*** Extracted data ***

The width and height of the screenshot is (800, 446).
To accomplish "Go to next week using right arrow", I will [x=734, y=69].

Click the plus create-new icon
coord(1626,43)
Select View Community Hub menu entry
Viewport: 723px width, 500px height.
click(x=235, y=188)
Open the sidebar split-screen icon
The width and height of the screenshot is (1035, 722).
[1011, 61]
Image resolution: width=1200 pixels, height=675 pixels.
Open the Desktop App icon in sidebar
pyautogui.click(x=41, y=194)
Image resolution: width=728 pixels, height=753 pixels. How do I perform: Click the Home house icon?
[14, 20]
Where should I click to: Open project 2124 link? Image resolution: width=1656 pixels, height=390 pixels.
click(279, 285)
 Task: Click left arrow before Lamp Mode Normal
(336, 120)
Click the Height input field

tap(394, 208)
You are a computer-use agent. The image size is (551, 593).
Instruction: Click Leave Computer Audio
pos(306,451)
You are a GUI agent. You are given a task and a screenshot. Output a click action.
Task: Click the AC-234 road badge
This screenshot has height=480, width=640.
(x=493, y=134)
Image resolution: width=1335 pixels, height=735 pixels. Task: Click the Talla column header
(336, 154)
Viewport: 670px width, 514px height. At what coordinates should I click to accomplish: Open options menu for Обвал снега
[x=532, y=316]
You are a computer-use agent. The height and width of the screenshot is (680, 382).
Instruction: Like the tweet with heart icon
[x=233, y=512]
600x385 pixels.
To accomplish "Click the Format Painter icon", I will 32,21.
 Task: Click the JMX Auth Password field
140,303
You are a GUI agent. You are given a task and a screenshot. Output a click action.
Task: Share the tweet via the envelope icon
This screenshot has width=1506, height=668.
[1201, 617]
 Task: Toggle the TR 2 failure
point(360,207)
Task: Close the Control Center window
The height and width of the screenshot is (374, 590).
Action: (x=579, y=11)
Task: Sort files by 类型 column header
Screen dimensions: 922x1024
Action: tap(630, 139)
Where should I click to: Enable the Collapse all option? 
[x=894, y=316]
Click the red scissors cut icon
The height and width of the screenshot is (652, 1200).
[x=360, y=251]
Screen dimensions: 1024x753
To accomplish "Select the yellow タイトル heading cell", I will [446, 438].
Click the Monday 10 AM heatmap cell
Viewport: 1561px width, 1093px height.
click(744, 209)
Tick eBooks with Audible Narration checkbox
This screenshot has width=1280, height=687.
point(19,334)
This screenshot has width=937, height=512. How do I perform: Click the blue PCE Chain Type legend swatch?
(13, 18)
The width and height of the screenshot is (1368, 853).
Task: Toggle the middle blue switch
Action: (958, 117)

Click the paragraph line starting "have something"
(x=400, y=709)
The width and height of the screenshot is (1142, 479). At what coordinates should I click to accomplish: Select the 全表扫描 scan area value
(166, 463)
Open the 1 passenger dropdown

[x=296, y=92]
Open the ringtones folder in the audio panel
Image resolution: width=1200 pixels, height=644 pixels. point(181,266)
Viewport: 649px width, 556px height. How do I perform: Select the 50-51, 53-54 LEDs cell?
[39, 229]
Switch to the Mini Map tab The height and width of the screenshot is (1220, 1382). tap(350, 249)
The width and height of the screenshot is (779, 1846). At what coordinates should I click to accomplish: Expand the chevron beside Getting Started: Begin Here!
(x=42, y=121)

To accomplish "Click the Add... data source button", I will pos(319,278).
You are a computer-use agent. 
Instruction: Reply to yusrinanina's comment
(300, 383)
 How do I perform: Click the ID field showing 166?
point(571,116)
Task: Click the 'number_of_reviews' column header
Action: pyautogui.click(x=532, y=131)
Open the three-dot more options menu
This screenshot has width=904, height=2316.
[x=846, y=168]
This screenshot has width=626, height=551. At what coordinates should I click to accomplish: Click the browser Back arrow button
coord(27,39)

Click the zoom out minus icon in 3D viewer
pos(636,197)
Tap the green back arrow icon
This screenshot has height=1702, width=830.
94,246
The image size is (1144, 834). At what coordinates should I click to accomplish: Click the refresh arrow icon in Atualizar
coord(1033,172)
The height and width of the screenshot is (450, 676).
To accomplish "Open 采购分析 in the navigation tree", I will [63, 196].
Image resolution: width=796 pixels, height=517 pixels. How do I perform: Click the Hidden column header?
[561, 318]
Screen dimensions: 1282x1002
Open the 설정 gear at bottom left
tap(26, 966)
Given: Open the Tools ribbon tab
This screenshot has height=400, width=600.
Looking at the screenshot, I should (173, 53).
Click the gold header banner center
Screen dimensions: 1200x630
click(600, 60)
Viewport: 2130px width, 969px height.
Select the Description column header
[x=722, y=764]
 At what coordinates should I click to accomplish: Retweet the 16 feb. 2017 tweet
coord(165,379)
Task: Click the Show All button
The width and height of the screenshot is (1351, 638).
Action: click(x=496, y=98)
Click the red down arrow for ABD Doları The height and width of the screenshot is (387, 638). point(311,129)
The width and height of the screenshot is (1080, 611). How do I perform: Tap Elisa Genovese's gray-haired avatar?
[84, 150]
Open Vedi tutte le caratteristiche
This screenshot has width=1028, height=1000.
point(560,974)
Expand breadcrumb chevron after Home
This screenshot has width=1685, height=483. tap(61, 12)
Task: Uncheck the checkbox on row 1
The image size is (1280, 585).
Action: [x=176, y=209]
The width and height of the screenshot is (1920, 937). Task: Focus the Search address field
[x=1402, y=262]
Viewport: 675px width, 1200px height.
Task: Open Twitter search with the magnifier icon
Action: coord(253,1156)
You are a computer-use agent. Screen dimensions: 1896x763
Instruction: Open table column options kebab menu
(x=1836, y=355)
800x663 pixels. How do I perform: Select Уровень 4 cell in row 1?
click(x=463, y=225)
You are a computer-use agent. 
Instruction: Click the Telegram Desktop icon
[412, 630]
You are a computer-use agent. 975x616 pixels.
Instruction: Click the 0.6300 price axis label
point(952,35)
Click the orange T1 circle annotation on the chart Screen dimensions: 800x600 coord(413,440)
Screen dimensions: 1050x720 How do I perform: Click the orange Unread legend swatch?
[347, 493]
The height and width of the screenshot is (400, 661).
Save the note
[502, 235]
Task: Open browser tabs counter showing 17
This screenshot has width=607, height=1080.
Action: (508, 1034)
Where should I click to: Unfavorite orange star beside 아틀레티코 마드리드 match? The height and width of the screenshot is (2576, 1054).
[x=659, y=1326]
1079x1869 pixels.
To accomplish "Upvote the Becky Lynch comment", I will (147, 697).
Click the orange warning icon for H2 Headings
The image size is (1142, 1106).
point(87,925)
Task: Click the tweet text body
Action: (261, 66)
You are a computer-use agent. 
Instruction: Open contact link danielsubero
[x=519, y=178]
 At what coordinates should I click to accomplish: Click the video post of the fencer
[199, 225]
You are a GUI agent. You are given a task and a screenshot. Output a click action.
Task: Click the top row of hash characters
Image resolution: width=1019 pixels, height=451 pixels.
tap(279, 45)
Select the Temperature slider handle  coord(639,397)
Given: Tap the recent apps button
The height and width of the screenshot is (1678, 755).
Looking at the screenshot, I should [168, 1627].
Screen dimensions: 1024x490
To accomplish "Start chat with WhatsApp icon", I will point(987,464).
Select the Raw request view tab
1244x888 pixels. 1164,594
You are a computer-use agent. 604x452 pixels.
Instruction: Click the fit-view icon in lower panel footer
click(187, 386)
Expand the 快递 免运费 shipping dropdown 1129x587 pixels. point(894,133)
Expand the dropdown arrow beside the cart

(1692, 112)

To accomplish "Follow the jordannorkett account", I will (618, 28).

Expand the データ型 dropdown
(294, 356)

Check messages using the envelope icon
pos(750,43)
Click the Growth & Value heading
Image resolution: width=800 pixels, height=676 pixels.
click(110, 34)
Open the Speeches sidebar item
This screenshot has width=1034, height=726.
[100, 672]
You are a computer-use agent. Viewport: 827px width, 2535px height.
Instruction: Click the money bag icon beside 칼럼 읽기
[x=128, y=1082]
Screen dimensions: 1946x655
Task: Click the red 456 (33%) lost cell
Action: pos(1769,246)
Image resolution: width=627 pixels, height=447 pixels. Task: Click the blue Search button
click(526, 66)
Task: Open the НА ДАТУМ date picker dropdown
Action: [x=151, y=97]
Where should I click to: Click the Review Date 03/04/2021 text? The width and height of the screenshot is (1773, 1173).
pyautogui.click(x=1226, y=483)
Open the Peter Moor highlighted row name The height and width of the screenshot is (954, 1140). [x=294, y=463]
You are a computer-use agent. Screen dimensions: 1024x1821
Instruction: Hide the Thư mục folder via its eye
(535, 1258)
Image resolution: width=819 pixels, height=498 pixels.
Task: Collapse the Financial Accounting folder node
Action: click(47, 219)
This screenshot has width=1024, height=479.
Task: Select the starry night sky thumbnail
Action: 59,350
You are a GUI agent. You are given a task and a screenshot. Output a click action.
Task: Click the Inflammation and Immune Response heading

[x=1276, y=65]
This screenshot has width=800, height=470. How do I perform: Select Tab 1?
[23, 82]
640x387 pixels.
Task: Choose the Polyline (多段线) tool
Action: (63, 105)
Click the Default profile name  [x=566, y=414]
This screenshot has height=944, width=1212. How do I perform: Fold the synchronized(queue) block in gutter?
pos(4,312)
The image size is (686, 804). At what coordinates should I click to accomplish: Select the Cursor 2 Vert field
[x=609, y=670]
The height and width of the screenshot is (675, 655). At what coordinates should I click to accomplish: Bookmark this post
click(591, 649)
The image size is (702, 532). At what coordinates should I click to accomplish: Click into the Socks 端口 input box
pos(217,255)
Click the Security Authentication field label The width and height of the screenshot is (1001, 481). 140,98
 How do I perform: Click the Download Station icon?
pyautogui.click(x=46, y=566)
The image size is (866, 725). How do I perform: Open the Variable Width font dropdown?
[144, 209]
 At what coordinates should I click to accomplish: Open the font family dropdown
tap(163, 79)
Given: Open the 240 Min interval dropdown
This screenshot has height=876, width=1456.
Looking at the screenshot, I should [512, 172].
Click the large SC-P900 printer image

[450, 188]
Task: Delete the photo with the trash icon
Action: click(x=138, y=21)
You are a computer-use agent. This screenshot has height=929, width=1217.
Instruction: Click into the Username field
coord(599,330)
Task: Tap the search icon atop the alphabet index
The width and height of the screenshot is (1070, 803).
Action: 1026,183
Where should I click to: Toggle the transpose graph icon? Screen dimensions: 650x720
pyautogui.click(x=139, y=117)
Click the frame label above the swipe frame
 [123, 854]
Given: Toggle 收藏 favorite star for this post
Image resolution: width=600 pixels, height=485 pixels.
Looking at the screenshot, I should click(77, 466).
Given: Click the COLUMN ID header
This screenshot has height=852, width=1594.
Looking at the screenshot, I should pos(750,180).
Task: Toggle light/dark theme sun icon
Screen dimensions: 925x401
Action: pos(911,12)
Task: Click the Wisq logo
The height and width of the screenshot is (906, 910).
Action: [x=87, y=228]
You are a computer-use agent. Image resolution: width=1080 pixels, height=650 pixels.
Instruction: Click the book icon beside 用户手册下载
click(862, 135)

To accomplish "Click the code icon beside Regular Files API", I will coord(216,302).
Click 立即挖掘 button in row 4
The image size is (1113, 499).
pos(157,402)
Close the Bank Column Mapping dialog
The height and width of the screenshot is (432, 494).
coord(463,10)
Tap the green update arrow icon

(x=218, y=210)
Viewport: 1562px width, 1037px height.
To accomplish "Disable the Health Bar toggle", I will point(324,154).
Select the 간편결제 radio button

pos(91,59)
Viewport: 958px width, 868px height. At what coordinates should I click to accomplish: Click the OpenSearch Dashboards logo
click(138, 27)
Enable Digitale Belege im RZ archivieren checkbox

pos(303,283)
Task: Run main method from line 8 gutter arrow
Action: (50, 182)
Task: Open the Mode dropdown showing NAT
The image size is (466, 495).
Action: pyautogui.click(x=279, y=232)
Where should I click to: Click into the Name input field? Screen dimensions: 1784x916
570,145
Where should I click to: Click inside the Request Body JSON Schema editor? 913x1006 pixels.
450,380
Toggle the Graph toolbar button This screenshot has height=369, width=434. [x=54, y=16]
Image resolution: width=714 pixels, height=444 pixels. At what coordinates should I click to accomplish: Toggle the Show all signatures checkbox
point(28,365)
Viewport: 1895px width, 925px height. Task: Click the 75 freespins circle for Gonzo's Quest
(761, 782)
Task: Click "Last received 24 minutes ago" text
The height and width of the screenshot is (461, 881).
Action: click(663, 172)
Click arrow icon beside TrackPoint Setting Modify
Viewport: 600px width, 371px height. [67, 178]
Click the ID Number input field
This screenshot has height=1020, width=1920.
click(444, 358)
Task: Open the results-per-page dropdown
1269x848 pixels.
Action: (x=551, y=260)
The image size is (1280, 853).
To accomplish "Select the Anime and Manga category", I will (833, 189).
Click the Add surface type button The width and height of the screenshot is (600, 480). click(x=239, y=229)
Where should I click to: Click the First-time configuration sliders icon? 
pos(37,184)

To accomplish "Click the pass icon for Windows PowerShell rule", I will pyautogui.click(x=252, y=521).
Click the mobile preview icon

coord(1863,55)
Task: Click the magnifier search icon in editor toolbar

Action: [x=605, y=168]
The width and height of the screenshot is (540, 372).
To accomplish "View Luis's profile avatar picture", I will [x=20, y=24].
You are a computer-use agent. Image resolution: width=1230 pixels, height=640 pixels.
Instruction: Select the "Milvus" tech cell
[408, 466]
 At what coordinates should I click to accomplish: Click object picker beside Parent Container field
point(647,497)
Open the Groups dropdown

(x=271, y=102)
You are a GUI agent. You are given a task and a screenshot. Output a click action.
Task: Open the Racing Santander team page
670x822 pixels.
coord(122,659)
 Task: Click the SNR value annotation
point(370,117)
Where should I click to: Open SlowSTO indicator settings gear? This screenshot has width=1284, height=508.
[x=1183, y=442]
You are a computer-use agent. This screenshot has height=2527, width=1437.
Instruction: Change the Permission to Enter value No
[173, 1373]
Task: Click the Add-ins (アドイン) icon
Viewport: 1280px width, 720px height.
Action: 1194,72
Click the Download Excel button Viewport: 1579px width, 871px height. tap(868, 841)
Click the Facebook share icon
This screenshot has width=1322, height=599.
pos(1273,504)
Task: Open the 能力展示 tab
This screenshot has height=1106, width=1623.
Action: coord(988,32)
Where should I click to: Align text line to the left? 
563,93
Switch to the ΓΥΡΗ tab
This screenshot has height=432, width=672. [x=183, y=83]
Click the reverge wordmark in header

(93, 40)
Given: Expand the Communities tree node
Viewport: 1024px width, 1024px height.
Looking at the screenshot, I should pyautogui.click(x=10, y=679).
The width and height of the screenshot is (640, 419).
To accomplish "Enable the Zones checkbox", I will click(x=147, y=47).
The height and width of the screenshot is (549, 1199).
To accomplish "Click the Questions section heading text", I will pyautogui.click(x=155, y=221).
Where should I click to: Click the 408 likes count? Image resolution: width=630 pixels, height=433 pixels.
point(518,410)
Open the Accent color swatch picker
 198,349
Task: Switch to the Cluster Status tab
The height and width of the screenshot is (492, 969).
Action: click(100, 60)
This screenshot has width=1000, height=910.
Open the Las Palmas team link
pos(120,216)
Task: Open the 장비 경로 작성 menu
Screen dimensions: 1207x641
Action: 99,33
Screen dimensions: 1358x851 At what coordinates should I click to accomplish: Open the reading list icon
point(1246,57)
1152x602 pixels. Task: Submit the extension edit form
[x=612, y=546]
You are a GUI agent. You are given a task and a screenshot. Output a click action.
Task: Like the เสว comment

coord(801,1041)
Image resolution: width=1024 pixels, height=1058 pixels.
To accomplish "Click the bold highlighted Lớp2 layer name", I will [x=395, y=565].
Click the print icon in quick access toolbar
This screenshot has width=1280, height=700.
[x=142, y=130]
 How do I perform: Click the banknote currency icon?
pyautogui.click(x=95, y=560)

***

### Requirement
Everything above from the line containing "The width and height of the screenshot is (1351, 638)." down to the line containing "Click the red down" should be copied exactly, both end lines included, and nothing else.

### Completed exercise
The width and height of the screenshot is (1351, 638).
Action: click(x=496, y=98)
Click the red down arrow for ABD Doları The height and width of the screenshot is (387, 638). point(311,129)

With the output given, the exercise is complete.